**WHAT NEEDS TO BE DONE:**
Restate word for word the lines of the entries below, starting with the line that holds "This screenshot has height=492, width=562." and ending with the line that holds "The width and height of the screenshot is (784, 1514).", and no others.

**DATA PROVIDED:**
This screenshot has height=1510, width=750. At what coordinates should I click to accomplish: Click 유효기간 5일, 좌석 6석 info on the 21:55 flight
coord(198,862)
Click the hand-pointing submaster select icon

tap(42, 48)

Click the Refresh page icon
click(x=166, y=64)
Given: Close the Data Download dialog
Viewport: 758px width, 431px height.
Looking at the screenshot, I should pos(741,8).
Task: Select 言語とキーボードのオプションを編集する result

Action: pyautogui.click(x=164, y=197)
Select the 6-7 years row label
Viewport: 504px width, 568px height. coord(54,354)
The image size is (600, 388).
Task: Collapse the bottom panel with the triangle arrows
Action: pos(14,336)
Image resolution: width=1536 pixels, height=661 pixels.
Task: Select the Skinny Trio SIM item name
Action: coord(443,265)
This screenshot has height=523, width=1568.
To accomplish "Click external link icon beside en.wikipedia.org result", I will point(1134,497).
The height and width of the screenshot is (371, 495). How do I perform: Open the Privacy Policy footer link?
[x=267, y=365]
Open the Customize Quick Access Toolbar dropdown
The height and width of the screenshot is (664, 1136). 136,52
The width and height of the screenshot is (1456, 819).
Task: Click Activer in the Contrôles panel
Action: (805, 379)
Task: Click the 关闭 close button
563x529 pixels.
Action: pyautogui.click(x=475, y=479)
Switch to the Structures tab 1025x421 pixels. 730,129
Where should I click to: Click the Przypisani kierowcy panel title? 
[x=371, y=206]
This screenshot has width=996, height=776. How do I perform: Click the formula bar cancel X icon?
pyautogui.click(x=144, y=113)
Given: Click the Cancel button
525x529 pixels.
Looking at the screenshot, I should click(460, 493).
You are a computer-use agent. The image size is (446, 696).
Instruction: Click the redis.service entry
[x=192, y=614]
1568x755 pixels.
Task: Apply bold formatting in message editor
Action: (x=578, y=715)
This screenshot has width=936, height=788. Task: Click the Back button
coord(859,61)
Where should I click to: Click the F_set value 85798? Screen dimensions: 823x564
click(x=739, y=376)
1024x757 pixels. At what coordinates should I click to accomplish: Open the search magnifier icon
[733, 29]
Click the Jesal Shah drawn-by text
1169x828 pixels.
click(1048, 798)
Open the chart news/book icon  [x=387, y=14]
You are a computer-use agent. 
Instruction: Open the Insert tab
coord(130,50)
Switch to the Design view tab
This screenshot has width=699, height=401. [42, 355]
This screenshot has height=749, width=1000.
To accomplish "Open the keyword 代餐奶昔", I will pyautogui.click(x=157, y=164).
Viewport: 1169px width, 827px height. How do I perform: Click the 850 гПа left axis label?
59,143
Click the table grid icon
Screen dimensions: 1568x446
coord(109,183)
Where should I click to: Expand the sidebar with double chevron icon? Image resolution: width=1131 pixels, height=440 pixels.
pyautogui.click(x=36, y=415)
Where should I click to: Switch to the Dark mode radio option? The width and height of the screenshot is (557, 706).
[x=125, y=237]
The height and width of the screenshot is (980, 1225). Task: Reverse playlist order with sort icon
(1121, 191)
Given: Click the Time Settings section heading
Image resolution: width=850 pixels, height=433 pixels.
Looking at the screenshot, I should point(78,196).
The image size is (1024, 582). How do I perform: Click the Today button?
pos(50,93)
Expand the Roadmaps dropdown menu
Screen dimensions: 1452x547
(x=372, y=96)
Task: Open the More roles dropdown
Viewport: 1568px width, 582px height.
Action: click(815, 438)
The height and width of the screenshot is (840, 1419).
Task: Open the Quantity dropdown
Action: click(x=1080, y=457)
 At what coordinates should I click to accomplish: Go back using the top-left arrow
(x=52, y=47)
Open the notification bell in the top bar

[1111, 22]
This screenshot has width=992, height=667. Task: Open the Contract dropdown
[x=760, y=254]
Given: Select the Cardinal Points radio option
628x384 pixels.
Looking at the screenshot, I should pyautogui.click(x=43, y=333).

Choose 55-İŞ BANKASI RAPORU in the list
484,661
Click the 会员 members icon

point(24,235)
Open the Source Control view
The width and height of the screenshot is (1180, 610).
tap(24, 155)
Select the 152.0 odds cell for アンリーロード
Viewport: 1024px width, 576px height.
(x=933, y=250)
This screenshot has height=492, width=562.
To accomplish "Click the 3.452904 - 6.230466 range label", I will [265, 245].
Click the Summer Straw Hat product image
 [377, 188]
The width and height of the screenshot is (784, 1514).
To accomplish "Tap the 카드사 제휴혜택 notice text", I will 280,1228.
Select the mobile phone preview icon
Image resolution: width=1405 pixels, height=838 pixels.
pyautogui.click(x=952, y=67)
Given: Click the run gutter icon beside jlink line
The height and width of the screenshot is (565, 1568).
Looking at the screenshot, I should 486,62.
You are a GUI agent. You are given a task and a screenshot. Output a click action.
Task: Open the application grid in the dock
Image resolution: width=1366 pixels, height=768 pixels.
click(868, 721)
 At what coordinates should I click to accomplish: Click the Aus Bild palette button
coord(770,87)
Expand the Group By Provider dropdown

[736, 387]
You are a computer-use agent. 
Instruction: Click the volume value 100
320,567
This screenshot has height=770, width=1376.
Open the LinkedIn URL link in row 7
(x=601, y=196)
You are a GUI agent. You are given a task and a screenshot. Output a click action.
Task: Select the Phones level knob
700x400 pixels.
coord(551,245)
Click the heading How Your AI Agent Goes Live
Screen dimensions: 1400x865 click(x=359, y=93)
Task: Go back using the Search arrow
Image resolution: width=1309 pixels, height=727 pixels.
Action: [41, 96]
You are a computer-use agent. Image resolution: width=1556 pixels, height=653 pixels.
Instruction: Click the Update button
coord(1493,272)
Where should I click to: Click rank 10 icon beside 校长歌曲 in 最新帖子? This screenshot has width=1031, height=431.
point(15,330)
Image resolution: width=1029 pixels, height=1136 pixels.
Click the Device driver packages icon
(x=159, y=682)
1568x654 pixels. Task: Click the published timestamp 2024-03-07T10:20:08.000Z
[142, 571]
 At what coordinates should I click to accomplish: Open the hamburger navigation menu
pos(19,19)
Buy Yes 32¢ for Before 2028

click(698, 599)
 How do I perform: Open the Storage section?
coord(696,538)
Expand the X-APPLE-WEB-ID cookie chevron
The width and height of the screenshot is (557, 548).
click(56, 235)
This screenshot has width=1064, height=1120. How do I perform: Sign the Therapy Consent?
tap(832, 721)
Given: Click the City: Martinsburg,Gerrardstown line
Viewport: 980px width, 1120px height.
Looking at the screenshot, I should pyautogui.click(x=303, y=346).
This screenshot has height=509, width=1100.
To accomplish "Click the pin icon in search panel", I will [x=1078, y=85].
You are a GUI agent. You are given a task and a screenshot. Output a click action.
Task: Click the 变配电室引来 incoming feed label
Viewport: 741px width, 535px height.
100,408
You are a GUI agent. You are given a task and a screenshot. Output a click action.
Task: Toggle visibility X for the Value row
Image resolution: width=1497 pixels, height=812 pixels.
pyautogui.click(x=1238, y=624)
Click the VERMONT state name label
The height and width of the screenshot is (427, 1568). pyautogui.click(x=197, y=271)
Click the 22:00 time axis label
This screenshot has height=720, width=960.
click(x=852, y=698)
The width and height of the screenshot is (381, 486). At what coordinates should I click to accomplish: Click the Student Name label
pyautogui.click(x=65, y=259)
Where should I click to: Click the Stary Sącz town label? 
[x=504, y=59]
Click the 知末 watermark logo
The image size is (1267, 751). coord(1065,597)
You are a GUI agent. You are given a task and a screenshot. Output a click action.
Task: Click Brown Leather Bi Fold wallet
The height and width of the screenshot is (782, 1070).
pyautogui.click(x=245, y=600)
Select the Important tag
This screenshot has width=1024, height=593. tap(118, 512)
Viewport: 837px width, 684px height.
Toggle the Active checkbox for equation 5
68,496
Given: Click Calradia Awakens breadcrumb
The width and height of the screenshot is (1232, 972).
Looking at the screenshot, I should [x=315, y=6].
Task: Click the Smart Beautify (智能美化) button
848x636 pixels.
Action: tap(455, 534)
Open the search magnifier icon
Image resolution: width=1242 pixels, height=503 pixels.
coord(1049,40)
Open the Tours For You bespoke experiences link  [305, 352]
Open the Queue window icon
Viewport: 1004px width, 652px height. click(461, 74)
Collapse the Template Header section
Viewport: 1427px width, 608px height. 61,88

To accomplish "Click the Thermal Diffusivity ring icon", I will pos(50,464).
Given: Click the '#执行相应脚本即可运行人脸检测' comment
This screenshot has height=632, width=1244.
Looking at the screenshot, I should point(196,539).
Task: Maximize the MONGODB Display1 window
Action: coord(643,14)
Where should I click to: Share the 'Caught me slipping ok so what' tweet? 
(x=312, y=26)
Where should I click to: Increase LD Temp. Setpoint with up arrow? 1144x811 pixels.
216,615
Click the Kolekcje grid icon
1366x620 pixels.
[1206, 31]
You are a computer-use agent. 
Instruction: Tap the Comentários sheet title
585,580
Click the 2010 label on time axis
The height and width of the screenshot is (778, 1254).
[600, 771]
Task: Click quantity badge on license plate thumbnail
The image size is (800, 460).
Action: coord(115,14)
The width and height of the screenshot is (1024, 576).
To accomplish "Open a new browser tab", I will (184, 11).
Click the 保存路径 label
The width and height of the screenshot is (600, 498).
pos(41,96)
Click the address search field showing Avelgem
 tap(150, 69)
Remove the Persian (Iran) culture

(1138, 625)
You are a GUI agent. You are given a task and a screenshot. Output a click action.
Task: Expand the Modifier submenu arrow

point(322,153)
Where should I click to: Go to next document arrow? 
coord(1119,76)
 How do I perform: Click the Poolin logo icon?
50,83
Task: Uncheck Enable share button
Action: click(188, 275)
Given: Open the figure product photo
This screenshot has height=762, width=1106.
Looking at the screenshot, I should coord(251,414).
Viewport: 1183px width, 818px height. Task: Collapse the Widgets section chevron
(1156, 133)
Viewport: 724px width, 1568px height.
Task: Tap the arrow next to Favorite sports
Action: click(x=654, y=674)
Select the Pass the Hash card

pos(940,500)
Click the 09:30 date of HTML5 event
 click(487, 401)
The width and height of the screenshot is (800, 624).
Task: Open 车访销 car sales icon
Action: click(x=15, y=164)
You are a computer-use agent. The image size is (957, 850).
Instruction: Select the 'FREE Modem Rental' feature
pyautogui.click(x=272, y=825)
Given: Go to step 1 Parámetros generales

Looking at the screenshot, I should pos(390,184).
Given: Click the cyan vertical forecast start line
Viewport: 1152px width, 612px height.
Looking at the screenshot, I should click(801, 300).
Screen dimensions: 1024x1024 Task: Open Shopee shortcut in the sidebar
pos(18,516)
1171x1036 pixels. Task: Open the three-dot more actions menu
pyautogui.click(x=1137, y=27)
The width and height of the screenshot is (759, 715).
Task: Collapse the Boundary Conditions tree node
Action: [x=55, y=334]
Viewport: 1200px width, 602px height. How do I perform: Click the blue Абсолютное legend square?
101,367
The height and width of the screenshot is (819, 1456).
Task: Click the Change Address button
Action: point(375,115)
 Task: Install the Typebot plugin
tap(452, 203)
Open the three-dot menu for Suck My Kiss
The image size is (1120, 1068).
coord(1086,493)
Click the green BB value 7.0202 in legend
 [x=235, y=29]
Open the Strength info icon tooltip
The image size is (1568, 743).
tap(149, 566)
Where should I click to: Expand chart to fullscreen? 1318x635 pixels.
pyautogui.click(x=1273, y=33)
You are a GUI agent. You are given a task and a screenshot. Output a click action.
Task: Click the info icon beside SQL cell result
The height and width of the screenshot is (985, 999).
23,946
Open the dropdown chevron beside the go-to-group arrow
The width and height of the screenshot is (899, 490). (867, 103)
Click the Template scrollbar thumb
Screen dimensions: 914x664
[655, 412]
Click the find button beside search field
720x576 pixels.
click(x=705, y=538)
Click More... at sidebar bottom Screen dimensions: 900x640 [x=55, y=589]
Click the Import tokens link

**SOLUTION FOR THIS PROBLEM:**
This screenshot has height=492, width=562.
To accomplish "Click the 3.452904 - 6.230466 range label", I will [265, 245].
Click the Summer Straw Hat product image
 [377, 188]
The width and height of the screenshot is (784, 1514).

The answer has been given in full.